Mike Vellucci downplayed a lot of accolades this season.
When the Checkers clinched a playoff berth, it was business as usual. When he helped guide the team to the league’s best regular season record, the focus was already on the postseason. When the team punched their ticket for the first-ever Finals appearance in team history, it was already on to Chicago.
But when the final seconds ticked off the clock in Game 5 and the Checkers became champions on the American Hockey League, it was finally time for Vellucci to enjoy it.
“I never really let go with my excitement until we won the championship because you’re always thinking of the next move,” said Vellucci. “I won a few championships in the OHL and never really let go so I told myself I was going to enjoy this. To watch them celebrate and join in was really cool.”
The five-game victory over Chicago to claim the Calder Cup capped off a two-year run for Vellucci that saw him take over as the team’s fifth head coach in five seasons and help foster a title-worthy culture in Charlotte.
“Every year we’ve gotten a little bit better,” said Trevor Carrick. “This year, from the coaching staff to the training staff to the management to the players, everything just clicked and we got it done and it feels really good.”
After some time away from the bench following a long OHL career in Plymouth, Vellucci made it clear at his introductory press conference two years ago how excited he was to return to a coaching role. The impact that attitude has had on this championship team is evident from the glowing praise his players have for their coach.
“He’s the ultimate player’s coach,” said Andrew Poturalski. “He knows and respects what we want to do, he was always asking the leaders when the guys needed time off or rest. He’s so relatable to the guys and gets it and that goes a long way. Guys weren’t tense in the room, nobody was nervous around him. He supported us and understood that we had a lot of young guys and gave us some leeway when we needed it. He deserves so much credit for how far we got.”
A big part of being an AHL coach is managing young talent as they navigate the ups and downs of pro hockey, especially the initial disappointment of not being in the NHL. On a team loaded with highly-touted, well-regarded young prospects, Vellucci and his staff excelled in that area.
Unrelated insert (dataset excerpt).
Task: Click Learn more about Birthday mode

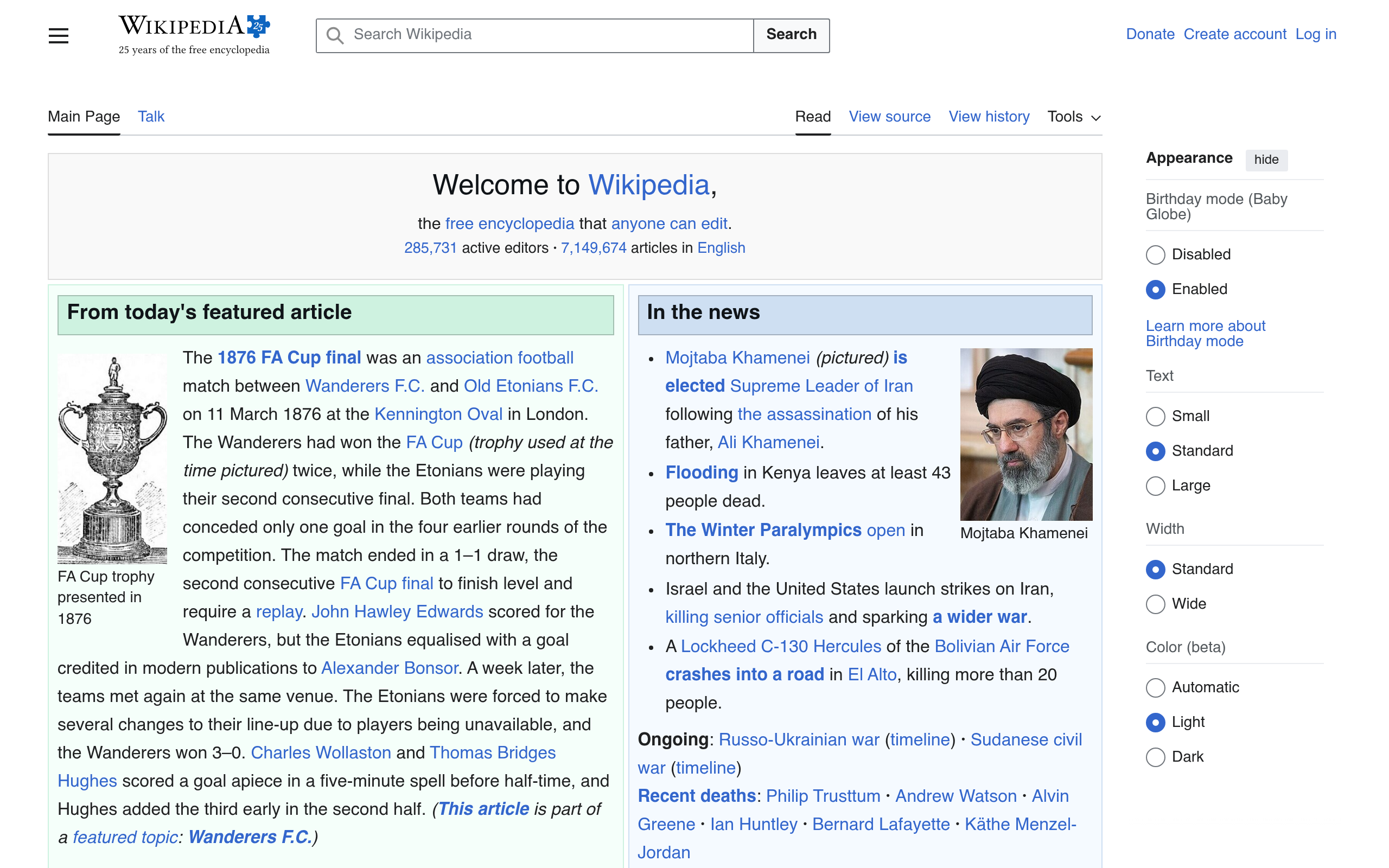Action: [1205, 333]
“I talked a lot to [Canes Director of Forward Development] Sergei Samsonov and then I was on video with Mike and talked to him a lot too,” said Martin Necas. “They are great coaches, you can talk to them about anything, not just about hockey.”
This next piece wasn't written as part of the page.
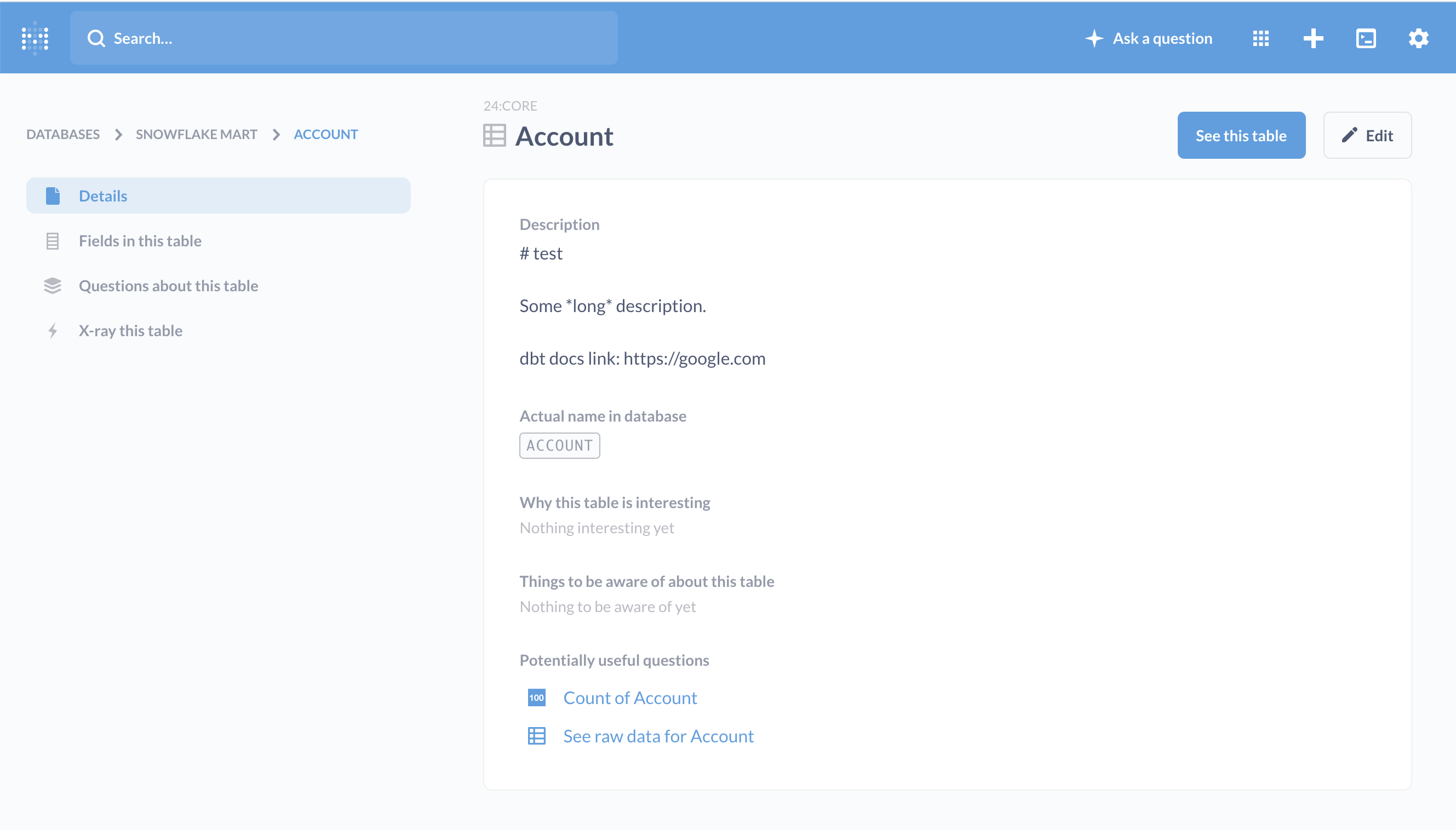Open the browse data grid icon

(x=1260, y=38)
“He’s a really great coach,” said Morgan Geekie. “He’s definitely hard on you but in a good way. He cares about you and he wants you to do your best. He takes you and watches video with you and stuff but he lets you play, he isn’t going to turn you into something you’re not.”
While he’ll surely deflect the credit onto his team, Vellucci’s fingerprints are all over this championship, and the group that he joined on the ice to celebrate a Calder Cup with is one that fully adopted his ways and became winners.
“It’s a mindset,” said Vellucci. “There’s skill and things like that, but more importantly there’s a mindset to being a winner in hockey.”